Data supplied =>

▶

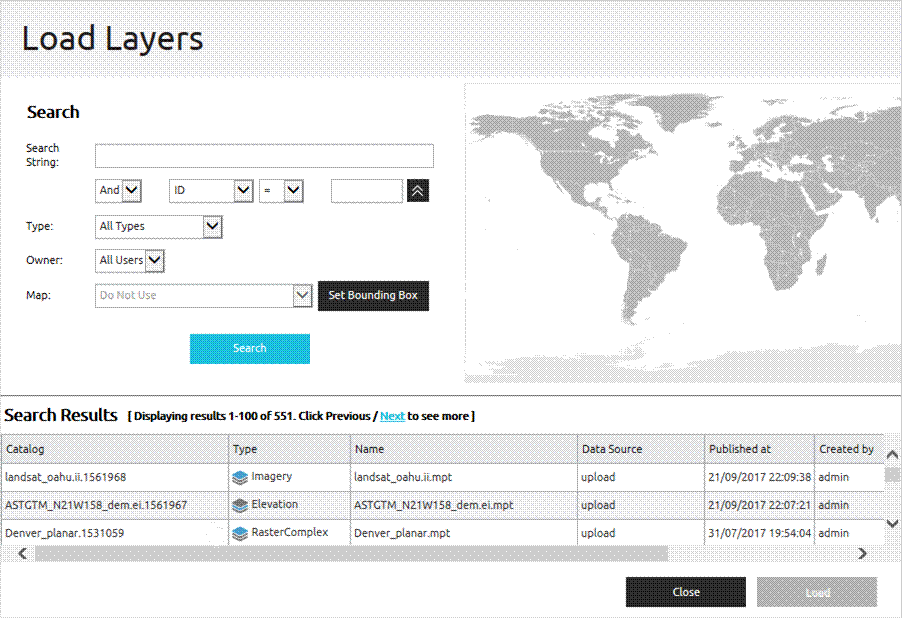Image resolution: width=902 pixels, height=618 pixels.
Task: Click the RasterComplex icon beside Denver_planar.mpt
Action: point(238,533)
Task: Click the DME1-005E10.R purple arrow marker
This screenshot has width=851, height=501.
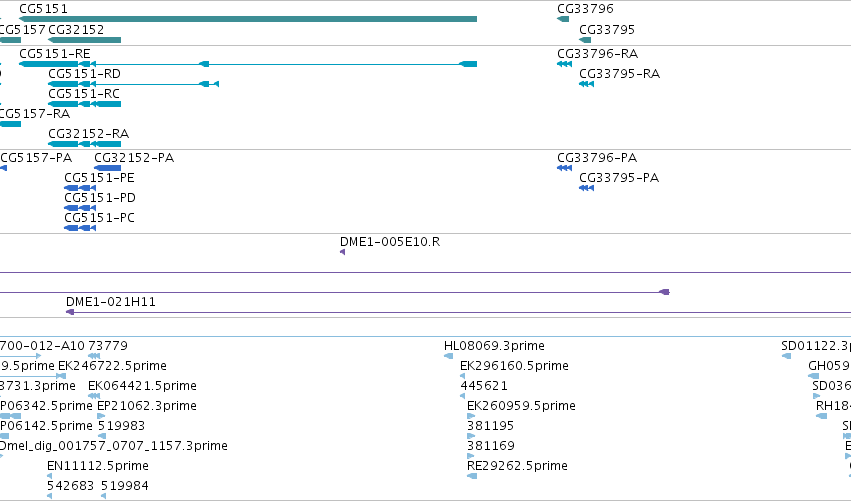Action: (x=342, y=252)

◀

Aim of the exercise =>
The copy must begin at the line containing "Task: Click the DME1-005E10.R" and end at the last line of the data above, with every line retyped exactly and no pictures included.

Answer for this exercise =>
Task: Click the DME1-005E10.R purple arrow marker
This screenshot has width=851, height=501.
Action: (x=342, y=252)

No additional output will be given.